Updating Our Terms and Policies - hartror
https://www.facebook.com/about/terms-updates/?ref=notif&notif_t=data_policy_notice

======
pbhjpbhj
I dropped the current version and the update into Kdiff3 [is there a good
online diff viewing tool?].

There are some interesting changes, some very subtle. One is the move from
"data use policy" to just "data policy".

Another subtle change that probably alters the scope quite considerably is the
alteration of "content" to include stuff you "provide" and not just things you
purposefully post.

There are several places, eg Safety > Promotions, where the entirety of the
rules have been moved to another document which is included by reference (in
this case via the "Pages Guidelines").

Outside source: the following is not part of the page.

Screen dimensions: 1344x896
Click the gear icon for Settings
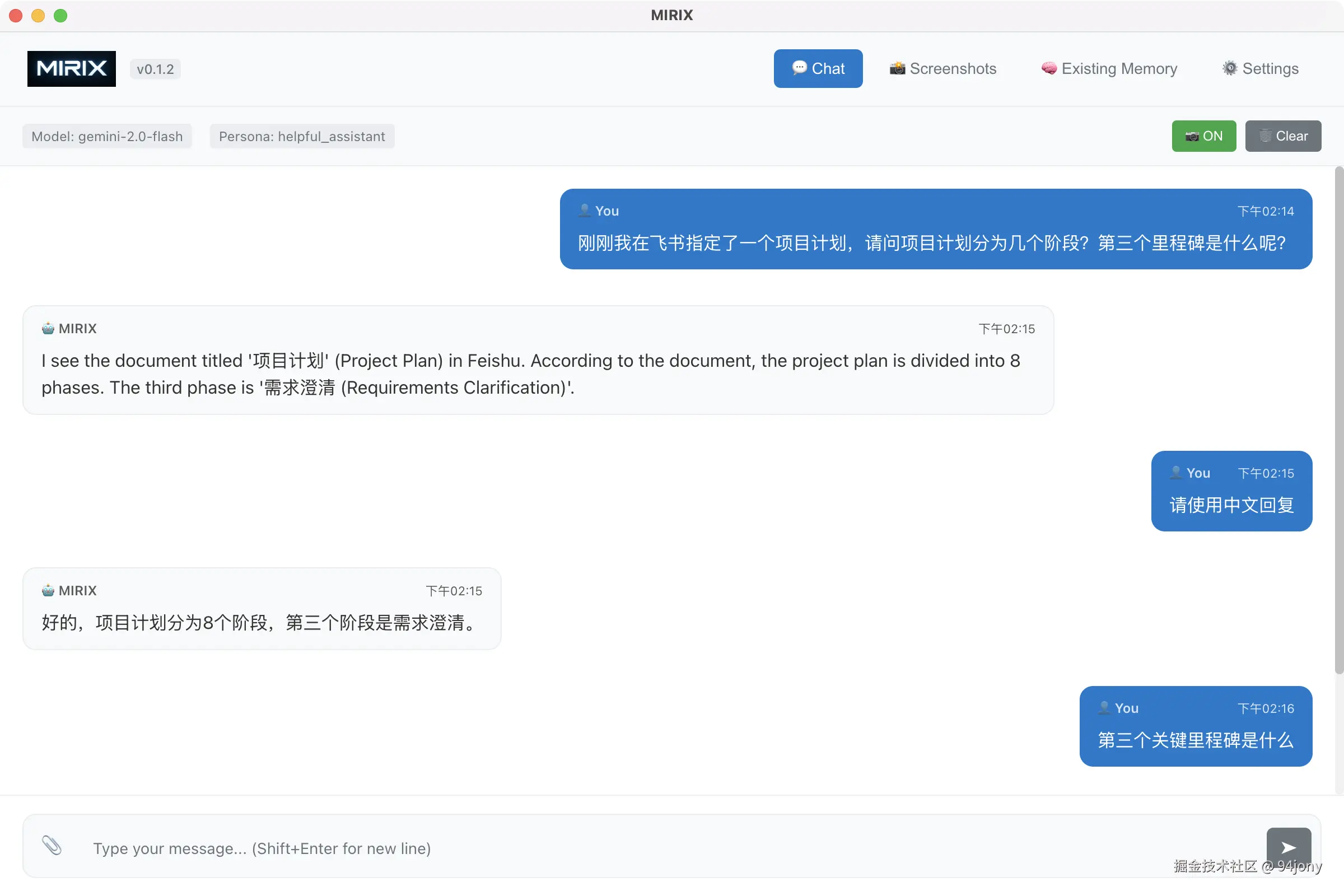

Apparently, TIL:

>"3\. Promotions may be administered on Pages or within apps on Facebook.
Personal Timelines must not be used to administer promotions (ex: “share on
your Timeline to enter” or “share on your friend's Timeline to get additional
entries” is not permitted)." //

This seems to be lots of FB promotions work - "like and share to enter".

------
aceperry
What's new? Facebook has changed their policies so often, that I don't even
bother. In fact I don't use Facebook much because they keep changing so much
that I get this sneaking suspicion they are slipping in something nefarious
and hoping that you won't notice. It's like the auto insurance companies. I
keep getting thick envelopes in the mail about changes in my policy every few
months. I don't know why that's necessary, but they keep doing it. ???